UK Economy on the Mend

The British economy is consistently treading the path to recovery, as the latest PMI data just out has revealed that the dominant services sector expanded at a faster pace for May. With the recent PMI data across sectors offering encouraging signs, the BoE is widely expected to maintain the status quo at tomorrow’s policy meeting. Across the Atlantic, the timing of a potential exit from QE3 should be clearer, as markets await critical economic indicators later today including the ADP employment and the Beige Book survey. Meanwhile, today’s services PMI across Europe have little to offer, with reports later today likely to confirm that the Euro zone remained mired in recession for the first quarter.

Pound Sterling – UK Markets

Sterling has moved higher against both the US Dollar and the Euro this morning as data just out showed that services activity, which accounts for a large portion of the nation’s output, continued to expand at a faster than expected pace for May. Moreover, with the housing sector continuing to gain traction, yesterday’s report indicated that construction activity in the UK moved into an expansion phase for the first time in seven months for May. Encouraging PMI numbers across manufacturing, services and construction sectors highlight that the UK economy is firmly on track to recovery, thereby diminishing the need for the BoE to introduce additional stimulus measures in its two day monetary policy meeting commencing today. Meanwhile, the BRC indicated that heavy discounts by retailers designed to lure customers into their shops led to a decline in shop prices for May, the first drop since September 2009. This has further validated data showing a rise in retail sales for the previous month. In the absence of major domestic economic news today, the Pound is likely to take direction from events unfolding in overseas markets, especially the US.

US Dollar – US Markets

The greenback is trading in a tight range against the single currency in today’s trading session. However, losses were capped, as two Fed officials, the Dallas and the Kansas City Fed Presidents, voiced concerns that the risk of the Fed’s massive stimulus programme might outweigh its potential benefits, thereby supporting speculation that the central bank could soon start tapering its asset purchases. Today’s raft of important economic releases in the US will shed further light on the timing of the withdrawal of QE3 and could prove decisive for the near term dynamics of the greenback against the majors. With the ISM services activity and ADP employment data was expected to show an improvement for May, market speculation of the Fed winding down its stimulus measures is likely to receive a further boost, thereby increasing the appeal of safe haven assets in today’s trading session. The factory orders report scheduled for release later today is also expected to grab market attention, given the recent deterioration in the ISM manufacturing PMI. However, the Fed’s Beige Book survey should steal the limelight today, as it will provide an indication about the overall health of the US economy for May.

Euro – European Markets

The single currency is trading on a weaker footing against the US Dollar in today’s trading session as PMI data across the major Euro zone economies have confirmed that services activity continued to remain in contraction territory for May. Meanwhile, markets are expected to keep a tab on the Euro zone first quarter GDP data due later today which is expected to show that economic recovery in the region remained elusive in the first quarter of 2013. Moreover, in line with the recent dire German retail sales report, the Euro zone retail sales data scheduled for release later today is also likely to echo similar concerns, thereby limiting the upside for the single currency in today’s trading session. With the Euro zone economy continuing to face substantial headwinds, markets look forward to the ECB’s policy meeting due tomorrow. Although the monetary policy stance is likely to remain unchanged, the ensuing press conference by the ECB President will be of key interest to market players, especially his comments on the idea of negative interest rates. Apart from the European economic data today, news flow emanating from the US will prove crucial for the direction of the single currency against the majors.

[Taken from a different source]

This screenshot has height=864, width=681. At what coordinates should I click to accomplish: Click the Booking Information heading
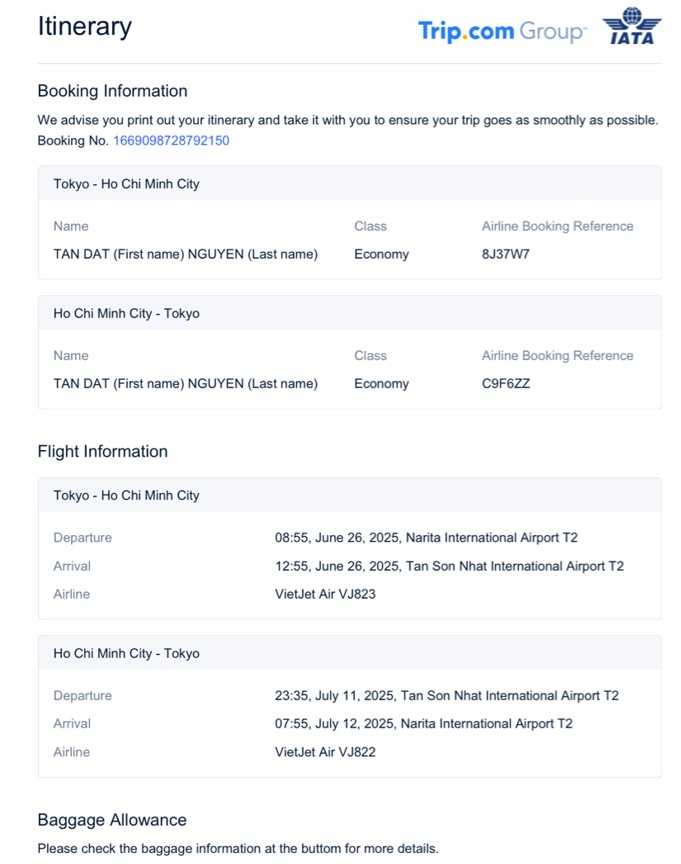click(x=112, y=91)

Other Currencies – Highlights

Disappointing GDP data has led the Australian Dollar to backtrack against its US counterpart in today’s trading session. The GDP report revealed that the Australian economy grew 0.6% sequentially for the first quarter of 2013, lower than market forecasts. Further exacerbating the situation, data released earlier today revealed that services sector activity in Australia plunged to a thirteen month low for May. Against the backdrop of weak macro data, market participants fear that an interest rate cut in the near future cannot be ruled out. Yesterday, the RBA Governor, Glenn Stevens, indicated that given the benign inflation outlook, the central bank remains open to further rate cuts should the economic situation demand. Going forward today, traders will keep a tab on developments taking place on both sides of the Atlantic for further direction to currency markets. Moreover, trade balance and construction PMI data in Australia due over the next two trading sessions will be gauged for further insights into the state of the economy.